Not all stocks are created equal, and therefore, we should not treat them all the same. From your best selection - take your top ten - assign higher weights, bigger initial positions and higher trade basis which will result in higher capital requirement equations. Sum these up to find your total portfolio requirement.
“How large of a gain do you need before reinvesting profits?”
It depends on your degree of trade aggressiveness. The amount of leverage you want to apply. The level of conviction you assign to your picks, and your feedback reinforcement function. Equation 16 is the controlling equation for this. Your mission is to end up with the highest number of shares in the highest performers within your selection without knowing beforehand which stocks they may be.
“Assuming you get stopped out, what would be a trigger to re-enter a position in that stock?”
If you get stopped out, things are not looking good. Since at first you only had a small position, the real question should be: “should this stock stay in my preferred list”. If the answer is yes, then wait for a percentage rebound from the eventual bottom. Let the stock “prove” that it wants to go up before giving it your seal of approval. If the stop happens under $10, then start looking elsewhere. Stocks going under $10 tend to take years to get back over that mark. You are not in the dead money business and I am sure you can find a better use of your capital. So on low priced stocks, my recommendation is to accept the small loss and look elsewhere.
“Do you have profit targets or would you write calls against a position?”

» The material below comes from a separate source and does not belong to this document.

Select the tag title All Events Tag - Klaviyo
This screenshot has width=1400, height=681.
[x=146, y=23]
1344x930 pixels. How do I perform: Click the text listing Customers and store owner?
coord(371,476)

You are in long for the long term. So, your preferred holding period should be the same as Mr. Buffett: forever. By all means, do write calls. It should be part of your total solution. And holding long term does not mean that you can not trade over existing positions.

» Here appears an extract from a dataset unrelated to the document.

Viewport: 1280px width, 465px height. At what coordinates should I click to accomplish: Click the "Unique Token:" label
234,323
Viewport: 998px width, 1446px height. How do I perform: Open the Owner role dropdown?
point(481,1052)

“If your stock was "called" away, at what point would you look to re-establish a position.”
If called, your stock is doing well; then repurchase and sell a new higher strike call. Your objective has not changed; the stock is still on your preferred list and showing signs that it deserves to be there. They can call you as often as they want; it is all right with you. You reset your position each time with a higher strike. This should even increase your conviction in your estimate and long-term goals.
Building a portfolio is a multi-period multi-decision process where it is necessary to determine which stocks to trade, the entry points, the bet size, the duration of positions and the management of inventory levels. You can use a decision surrogate to determine for each stock the best course of action in relation to all others in your portfolio. By having controlling functions you determine what you want to get out of the market, and on your terms. You want to reward the market (by putting more money in it) when it rewards you first. And if you look closely at the capital requirement functions, you will notice that one of the requirements (or side effect) is that you are requesting the market to in the end pay for it all.